In their own way, however, commercial-real-estate loans were no less foolish than those made to home buyers with speckled credit. And as with the subprime mess, the reckoning will come. Just like what happened in other sectors already hit by the credit crunch, these loans will cause problems that will probably find their way beyond the obvious players in the commercial-real-estate market. Judging by the aspects of the credit crisis we've already seen, commercial-real-estate trouble will probably emerge sooner than people expect—and will be worse than they anticipate. Portfolio

Analysis: as a Commercial Real Estate Appraiser here in lovely NYC I speak from first hand experience when I say that what people are paying for rinky dink apartment buildings in Brooklyn is just a little too much for my comfort, stomach and most of all common sense. It seems the same yayhoo's who thought that finishing a Carlton Sheets or Ron LeGrand workshop qualified them as "house flippers" also qualified them as real estate "entrepeneurs" and therefore they can "MAKE IT BIG!" in multi-family investing. The most quoted, and hence, the least favorite thing I like to hear is "Hey, but it sold for 10 times rents!" SO!?!? What are the rents?

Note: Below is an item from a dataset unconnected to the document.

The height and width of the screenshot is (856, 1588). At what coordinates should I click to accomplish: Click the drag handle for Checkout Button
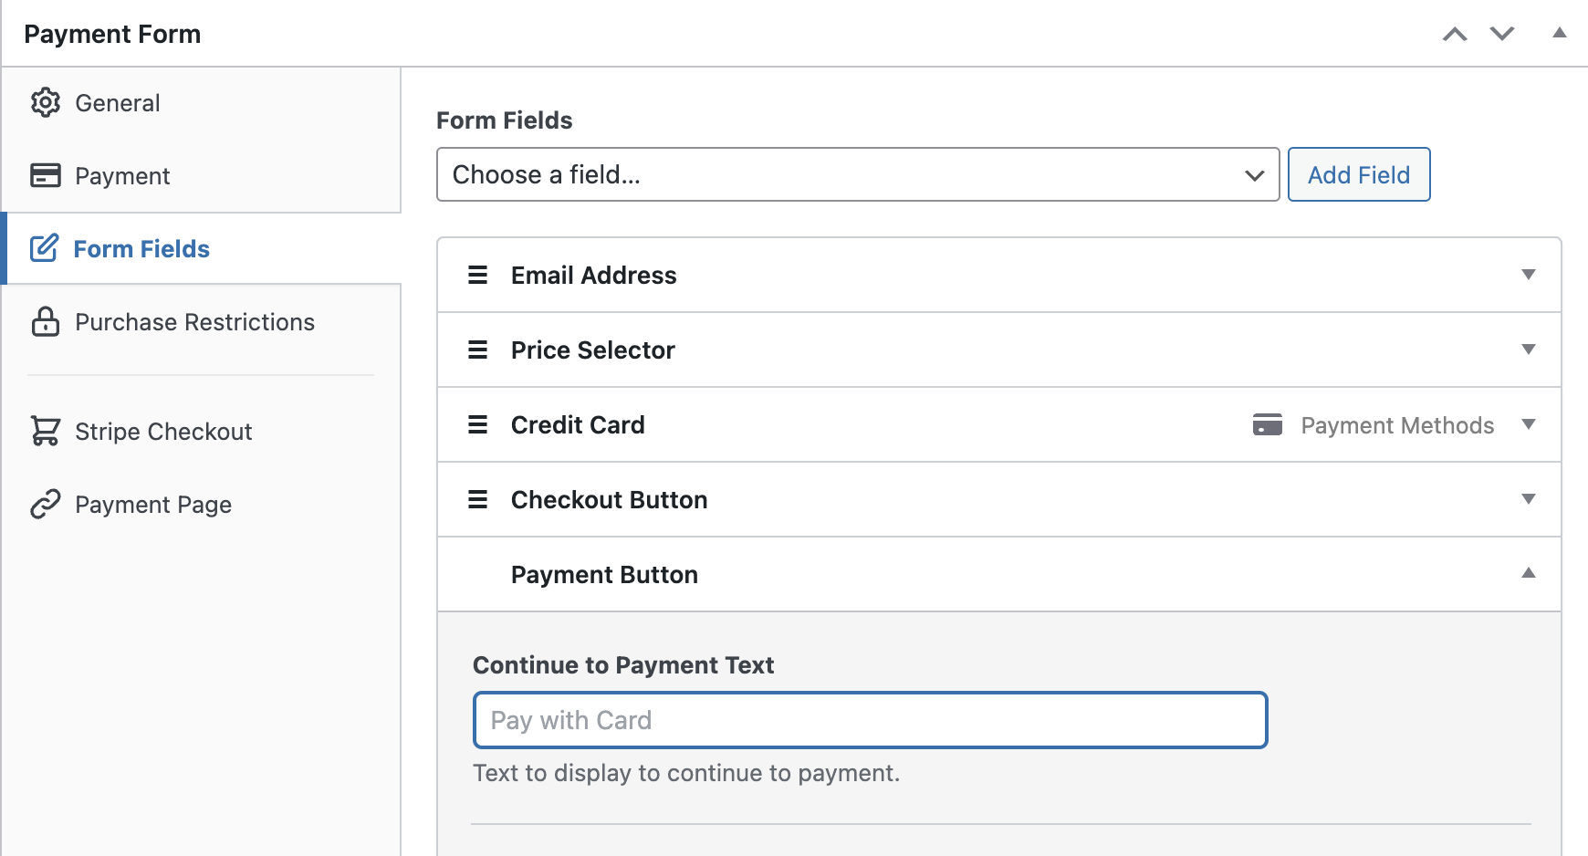tap(476, 499)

What are the taxes? Expenses? INSURANCE!?!?! Vacancy rates? Neighborhood trends? Oh and most importantly, DEBT SERVICE?

When your "posh" Bed-Stuy / Bushwick / 'Billy Burg "gonna be condo one day" shack starts losing tenants because of the more than likely recession because the rents were too high from the git go you're gonna have a hard time paying YOUR mortgage let alone the building's mortgage.

Hint: WAIT! Keep your powder dry. Walk the streets of those neighborhoods that you're thinking of investing in. Use your EYES. Honestly assess the stability and quality of the neighborhood(s) your looking at. No cars on blocks? GOOD! But crackheads around the corner? NOT GOOD! Take a lesson from Warren Buffet: invest in something that is unpopular, cheap, but WILL rebound and most of all wait. Don't be Donald Trump.